17 février 2017
Une boss des gâteaux à McMasterville
Par: Karine Guillet

COMMERCE. Maman de trois enfants le jour, Josianne St-Laurent se transforme en artiste culinaire une fois le soleil couché. Dans son atelier, elle laisse libre cours à son imagination pour créer des gâteaux uniques en leur genre.

Un effluve sucré accueille les clients dès leurs premiers pas dans l’atelier de la pâtissière, niché en plein cœur de McMasterville. De part et d’autre du local, faux desserts, cupcakes et décorations mangeables ornent la pièce tandis que sur un chariot près du four, des gâteaux reposent encore dans leur moule.

«On me dit toujours que ça sent sucré ici, mais moi, je ne le sens plus», s’exclame Mme Saint-Laurent, propriétaire et seule artisane derrière la pâtisserie Simplement St-Laurent.

La McMastervilloise ne manque pas d’ingéniosité. Parmi ses réalisations figurent une réplique du Trône de fer, un Mickey Mouse trois dimensions et le Falcon Millenium de Hans Solo. Elle a même déjà créé un gâteau Angry Birds avec lequel le fêté pouvait littéralement jouer. Le plus beau de la chose, c’est que presque tout est comestible.

Les clients qui font affaire avec la pâtissière sont d’abord plus intéressés par l’aspect visuel que par le gâteau lui-même. Mme St-Laurent souligne toutefois que le goût doit aussi être présent afin de fidéliser la clientèle. La plupart des clients laissent une grande liberté de création à la propriétaire qui créé des œuvres comestibles à partir des lignes directrices, des goûts et des intérêts de ses clients.

Même si les œuvres en trois dimensions ne manquent pas d’épater, surtout lorsqu’il y a une impression de mouvement, la pâtissière se passionne néanmoins pour les petits détails.

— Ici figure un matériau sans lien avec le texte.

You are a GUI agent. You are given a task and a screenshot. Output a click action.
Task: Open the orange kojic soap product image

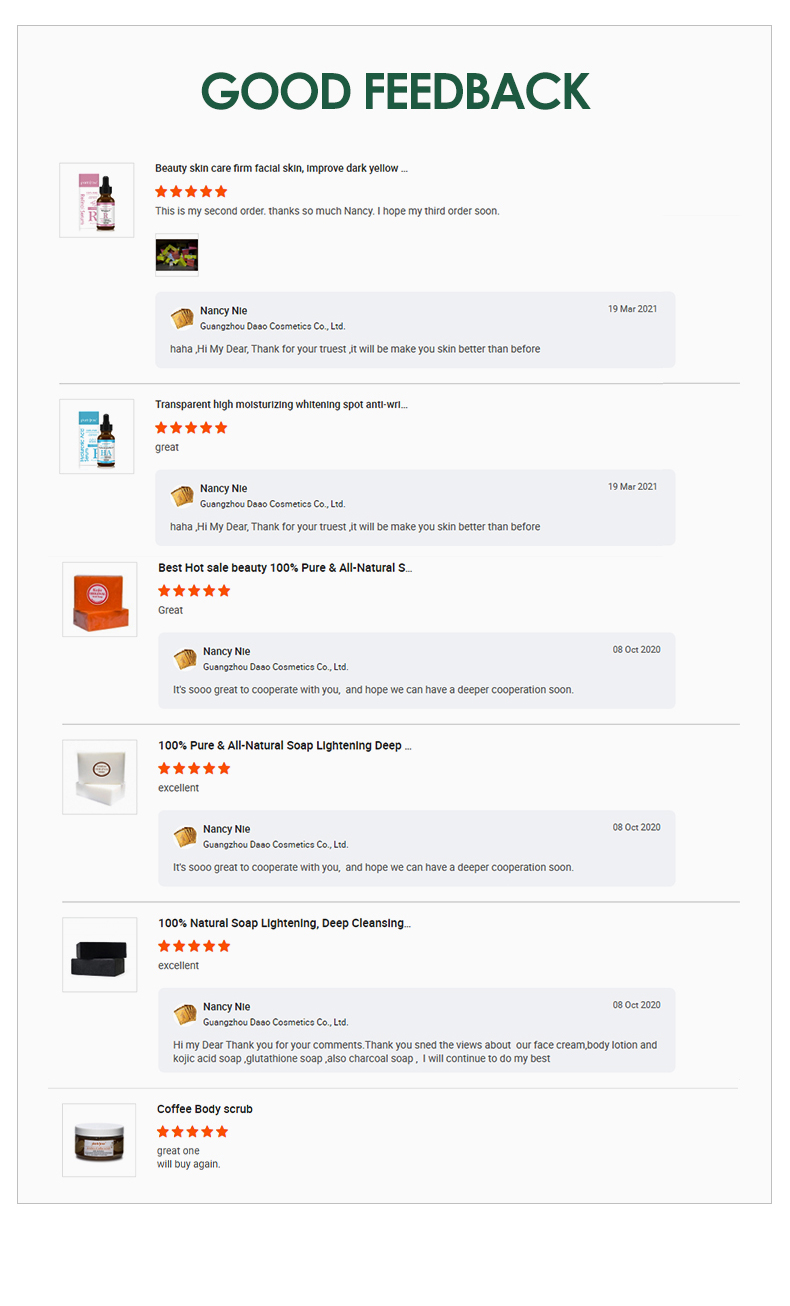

«J’aime mieux faire un gâteau avec plein de petits détails qu’un gros gâteau trois dimensions. Quelque chose de petit, de délicat, comme des diadèmes […] ce qui prend de la patience, j’aime ça.»

Autodidacte

La McMastervilloise s’est lancée dans cette aventure un peu par hasard, d’abord pour décorer les gâteaux d’anniversaire de ses enfants. Il n’en fallait pas plus pour lui donner la piqûre. Passionnée par le sujet, elle a appris son art sur le web, à travers forums, vidéos et des émissions culinaires spécialisées. «Les gens sont surpris, mais j’ai toujours été autodidacte», explique l’artiste.

Si le dessert de base peut se terminer en quatre ou cinq heures, elle peut facilement passer une vingtaine d’heures pour décorer les plus grosses pièces. Entre les gâteaux et les enfants, elle trouve encore le temps de donner des cours. La pâtissière songe d’ailleurs à avoir pignon sur rue.

Quand on lui demande comment elle conjugue sa vie familiale à sa passion sucrée, elle répond d’emblée qu’elle ne dort pas. Malgré le temps que lui demande son emploi du temps, elle ne craint pas l’épuisement.

«Je pense que c’est une question d’attitude. Je ne suis pas obligée de faire ça, je le fais parce que j’aime ça.»

À la une du magazine Véro

Le gâteau au look vintage qui trône sur la page couverture du numéro anniversaire du magazine Véro est aussi une œuvre de Josianne St-Laurent. L’œuvre a d’ailleurs été entièrement peinte à la main, à l’aérographe.  

Mme St-Laurent a également réalisé plusieurs gâteaux pour les enfants du couple Véronique Cloutier- Louis Morissette, dont un gâteau de princesses de sept étages –dont trois comestibles- qui fait sa fierté. Elle a aussi notamment créé une coupe Stanley à l’échelle pour le garçon du couple

«Tous les gâteaux de Véronique ont au moins trois étages, ça donne un beau résultat. J’ai l’impression que je peux montrer aux gens tout ce que je suis capable de faire.»

Elle a d’abord rencontré la vedette grâce à la chef Geneviève Everell, de Sushi à la maison, qui lui a demandé de faire un gâteau orné de sushis pour la fête de Louis Morissette. «J’ai décidé d’écrire à Véronique pour me présenter et lui dire que j’avais fait le gâteau qu’elle avait mangé. Elle m’a réécrit deux semaines plus tard, parce qu’elle lit pratiquement tous ses messages», raconte-t-elle.